Star Trek Into Darkness
Chris Pine, Zachary Quinto, and Zoe Saldana star in a film written by Roberto Orci and Alex Kurtzman and directed by J.J. Abrams.
By rights, all kinds of human people ought to love this film. Barring the outright haters of science fiction, J.J. Abrams’s embellishment of his genius reboot of the films that rebooted the old cult television show should delight, in ascending order, plain old blockbuster fans, dyed-in-the-wool Trekkers, and, most of all, people (like me) who secretly love Star Trek but also love to make fun of its many ridiculous science-defying motifs, like light speed and time travel, transport beams and intermingled aliens like Spock. (Who, by the way, clearly steals the show.)
Take the famous Prime Directive, for instance. Star Trek frequently reminds us that the Starship Enterprise is meant only to explore and never to interfere in any way with the indigenous populations it boldly goes to encounter. Each show then promptly spends the rest of the hour trampling that principle. Abrams spends the first 20 minutes of the new film outrageously illustrating his own amusement at that hypocrisy in an opener paced faster than a rollercoaster involving alien peoples who look like the mud people of Borneo, a seething volcano, and an apparently death-wishing Spock (brilliantly played by Zachary Quinto) in dire straits.
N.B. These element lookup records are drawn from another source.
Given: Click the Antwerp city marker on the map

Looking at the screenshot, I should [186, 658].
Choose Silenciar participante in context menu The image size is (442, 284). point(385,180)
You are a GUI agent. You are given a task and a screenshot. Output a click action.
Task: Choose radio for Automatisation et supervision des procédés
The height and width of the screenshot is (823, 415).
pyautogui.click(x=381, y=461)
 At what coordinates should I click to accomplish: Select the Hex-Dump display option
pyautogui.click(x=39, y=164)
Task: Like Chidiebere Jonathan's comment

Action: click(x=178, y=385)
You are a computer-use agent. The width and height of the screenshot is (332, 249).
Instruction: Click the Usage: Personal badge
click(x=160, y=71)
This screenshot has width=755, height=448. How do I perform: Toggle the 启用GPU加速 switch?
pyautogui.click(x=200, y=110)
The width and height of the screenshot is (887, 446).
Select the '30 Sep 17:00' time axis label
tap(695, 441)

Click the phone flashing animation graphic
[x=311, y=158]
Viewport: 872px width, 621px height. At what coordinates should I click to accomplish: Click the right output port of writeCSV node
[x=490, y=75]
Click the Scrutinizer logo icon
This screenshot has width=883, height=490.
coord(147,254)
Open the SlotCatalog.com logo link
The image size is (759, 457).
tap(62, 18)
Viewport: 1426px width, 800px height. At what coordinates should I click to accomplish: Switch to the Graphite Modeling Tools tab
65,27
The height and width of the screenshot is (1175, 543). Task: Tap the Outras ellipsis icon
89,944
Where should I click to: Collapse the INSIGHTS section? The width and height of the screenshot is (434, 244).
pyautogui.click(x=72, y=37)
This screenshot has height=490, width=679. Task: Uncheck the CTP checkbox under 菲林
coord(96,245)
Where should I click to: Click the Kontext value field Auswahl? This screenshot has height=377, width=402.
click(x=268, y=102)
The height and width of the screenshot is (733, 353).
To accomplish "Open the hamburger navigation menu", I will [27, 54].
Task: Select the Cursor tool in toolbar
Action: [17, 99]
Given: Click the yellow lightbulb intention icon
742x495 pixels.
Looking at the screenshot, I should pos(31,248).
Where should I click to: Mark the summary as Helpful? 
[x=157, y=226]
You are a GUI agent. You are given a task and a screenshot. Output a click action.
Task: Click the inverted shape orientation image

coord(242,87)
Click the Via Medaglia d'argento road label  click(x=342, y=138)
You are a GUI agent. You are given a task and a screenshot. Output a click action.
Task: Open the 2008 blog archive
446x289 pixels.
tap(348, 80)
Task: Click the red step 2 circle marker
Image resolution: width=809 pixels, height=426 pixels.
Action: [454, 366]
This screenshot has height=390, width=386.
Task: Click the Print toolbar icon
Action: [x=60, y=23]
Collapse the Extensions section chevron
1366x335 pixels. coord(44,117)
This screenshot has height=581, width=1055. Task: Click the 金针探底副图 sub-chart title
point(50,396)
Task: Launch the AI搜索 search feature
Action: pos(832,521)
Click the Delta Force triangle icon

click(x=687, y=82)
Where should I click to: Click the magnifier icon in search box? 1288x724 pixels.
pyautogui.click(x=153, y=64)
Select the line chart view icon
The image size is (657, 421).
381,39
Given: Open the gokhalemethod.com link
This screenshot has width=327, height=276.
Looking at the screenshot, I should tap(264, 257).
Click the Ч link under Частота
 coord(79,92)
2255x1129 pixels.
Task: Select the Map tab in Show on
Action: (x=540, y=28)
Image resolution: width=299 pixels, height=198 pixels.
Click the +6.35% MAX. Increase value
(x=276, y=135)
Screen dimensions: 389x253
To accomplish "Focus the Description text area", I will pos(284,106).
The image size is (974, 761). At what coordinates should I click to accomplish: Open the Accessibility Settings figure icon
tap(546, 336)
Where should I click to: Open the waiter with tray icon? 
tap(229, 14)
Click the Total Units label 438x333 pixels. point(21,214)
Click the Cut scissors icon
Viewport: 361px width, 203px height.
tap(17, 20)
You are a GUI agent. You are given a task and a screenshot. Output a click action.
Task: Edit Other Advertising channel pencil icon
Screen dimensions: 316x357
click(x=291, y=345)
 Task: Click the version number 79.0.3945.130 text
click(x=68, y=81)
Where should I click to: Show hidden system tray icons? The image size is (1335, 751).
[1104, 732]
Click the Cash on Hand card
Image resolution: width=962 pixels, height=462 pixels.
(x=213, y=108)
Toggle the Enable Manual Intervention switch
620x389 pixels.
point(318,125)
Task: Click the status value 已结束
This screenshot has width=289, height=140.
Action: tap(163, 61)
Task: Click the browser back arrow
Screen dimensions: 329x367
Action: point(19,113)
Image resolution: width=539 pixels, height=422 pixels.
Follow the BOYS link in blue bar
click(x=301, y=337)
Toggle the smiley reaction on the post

Of course, Kirk (Chris Pine) magnificently defies Starfleet General Orders, pulling the Enterprise from its berth beneath the ocean and dazzling the space primitives (and the audience). Abrams gets a lot out of every scene he films, too. He rocks the warp-speed thrills per second, but he also sets up themes that resonate until the film ends.
The rest of the movie is too mired in possible spoilers to discuss, though most fans have already guessed the main twist. Suffice it to say that Abrams salutes (and nicely twists) everything that went before, tweaking the old narratives and playing with the funny bric-a-brac. It somehow moves at Impulse Drive while seeming to seem meditative, too. Abrams, the cinematic son of early Spielberg, shows us amazing things, makes us feel feelings, and somehow gets us to laugh at our own willing credulity. For summer movie filmmakers, these ought to be the Prime Directives.